Columbine. Sandy Hook. Marjory Stoneman Douglas.

Three schools, three massacres where the majority of victims were kids.

That reality fueled Saturday’s March for Our Lives protests, across the nation and here, in Syracuse, where local high school students planned and led the march. It drew about 1,200 people, including students of all ages.

Aishwarya Varakantam, one of the event’s organizers, is a junior at Christian Brothers Academy in Syracuse. The team who planned the march expected just 300 people.

“We started off really small, just making a Facebook page,” Varakantam said. “After that, when we saw that so many people had an interest, we contacted local organizations, and then we got into contact and we started planning the march.”

Grace Vandermolen, a senior at Jamesville-DeWitt High School, volunteered at a sign-making station before the march. Protest signs can be the most memorable part of a demonstration, she said.

“We’re trying to make it available for anyone who doesn’t have a sign to speak their voice,” Vandermolen said. “I feel like when pictures get captured, I feel like that’s what sticks. I think our voices are important, too, but this can last longer and we can keep it going.”

Students of all ages participated in the demonstration, including Cy Lurie, Charlie Prior and Amie Harper, fifth graders at Cazenovia Middle School. They said that while they might not be old enough to vote yet, they have a right to be heard.

“We’re the ones that should speak up,” Lurie said. “I don’t think civilians should be armed with assault rifles and I think there should be better background checks. When the Constitution was made, they only had muskets.”

Caleb Porter, a sophomore at Jamesville-DeWitt High School, believes that students must demand reform because they are so often impacted by gun violence.

“I think it’s important that we’re leading the way with making change in this country,” Porter said. “I’m hoping for either John Katko to change his stance on gun legislation or for people to elect someone new, like Dana Balter, who can enact the legislation that will make our schools safer.”

Katko is the Republican congressman representing Syracuse who has taken campaign donations from the NRA and has received an ‘A’ rating from the association. He announced earlier this month that he wants to establish a federal commission to investigate mass shootings. Balter, a visiting professor at the Maxwell School at Syracuse University, will likely be Katko’s Democratic opponent in November.
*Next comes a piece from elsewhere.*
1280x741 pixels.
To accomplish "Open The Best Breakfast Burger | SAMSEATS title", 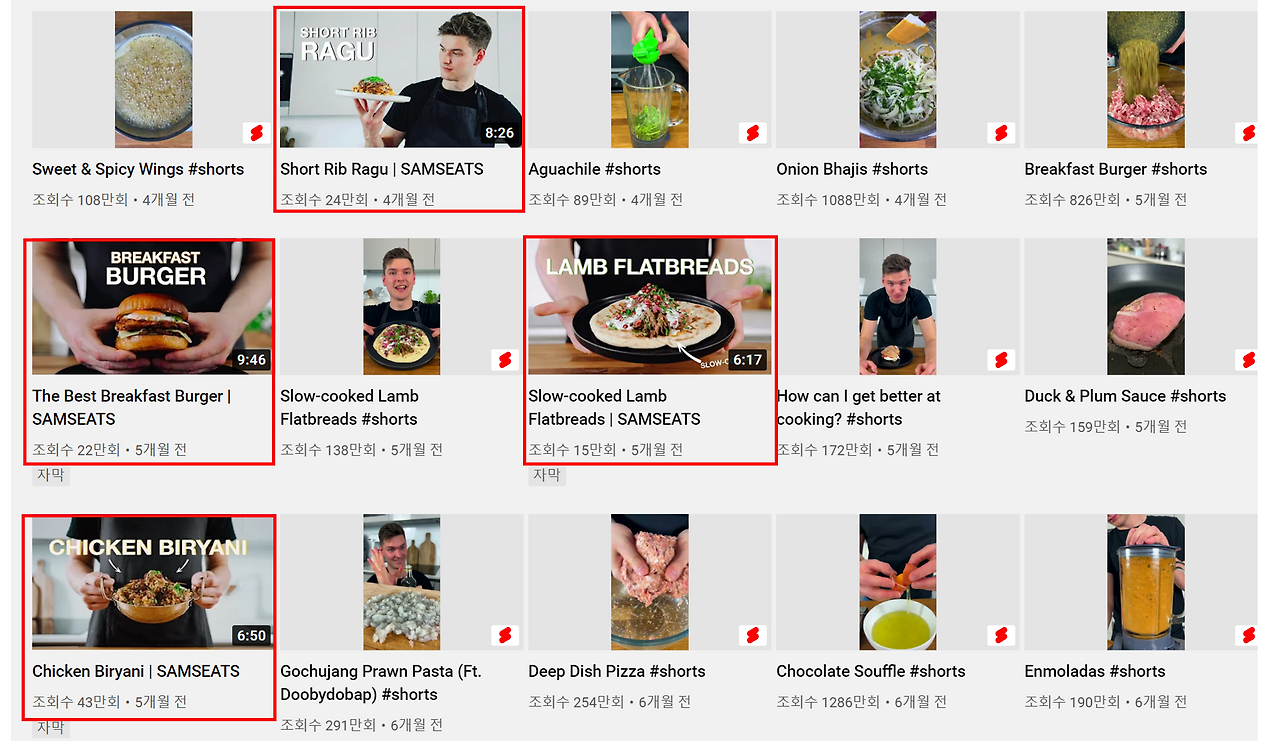I will pos(131,407).
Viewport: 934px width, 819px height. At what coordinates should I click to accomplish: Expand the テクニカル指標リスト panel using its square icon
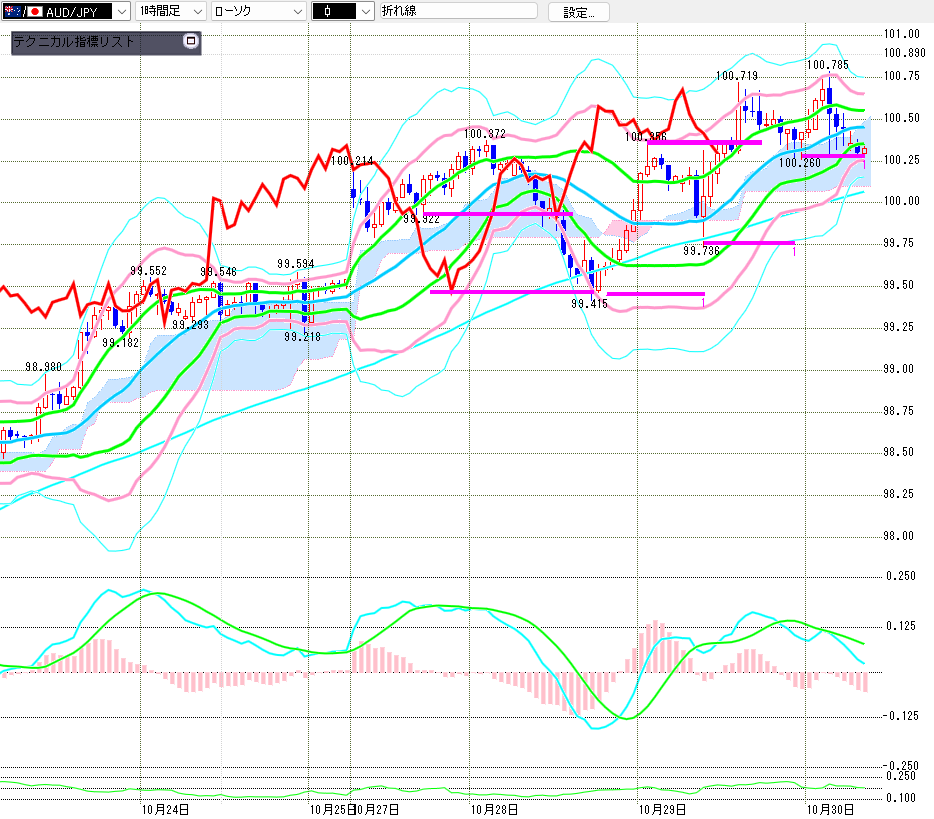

Taylor Herne and Lily Byrne, two Cayuga County high school students, brought some of the more popular protest signs. Herne’s featured the slogan, “I should be writing my college essay, not my will.” Byrne’s read that assault weapons are easier to buy than Kinder Eggs, which were banned in the United States until 2017.

“We’re out here to try and gain attention to get more reform, because the way that gun laws and gun restrictions are now, anyone can get one,” Herne said. “I think that’s ridiculous.”

Charlie Prior, another fifth-grade student from Cazenovia Middle School, spoke about people who discount the power of students.

“I want things to change,” Prior said. “People notice that even us, the ones they don’t expect to talk, are the ones talking.”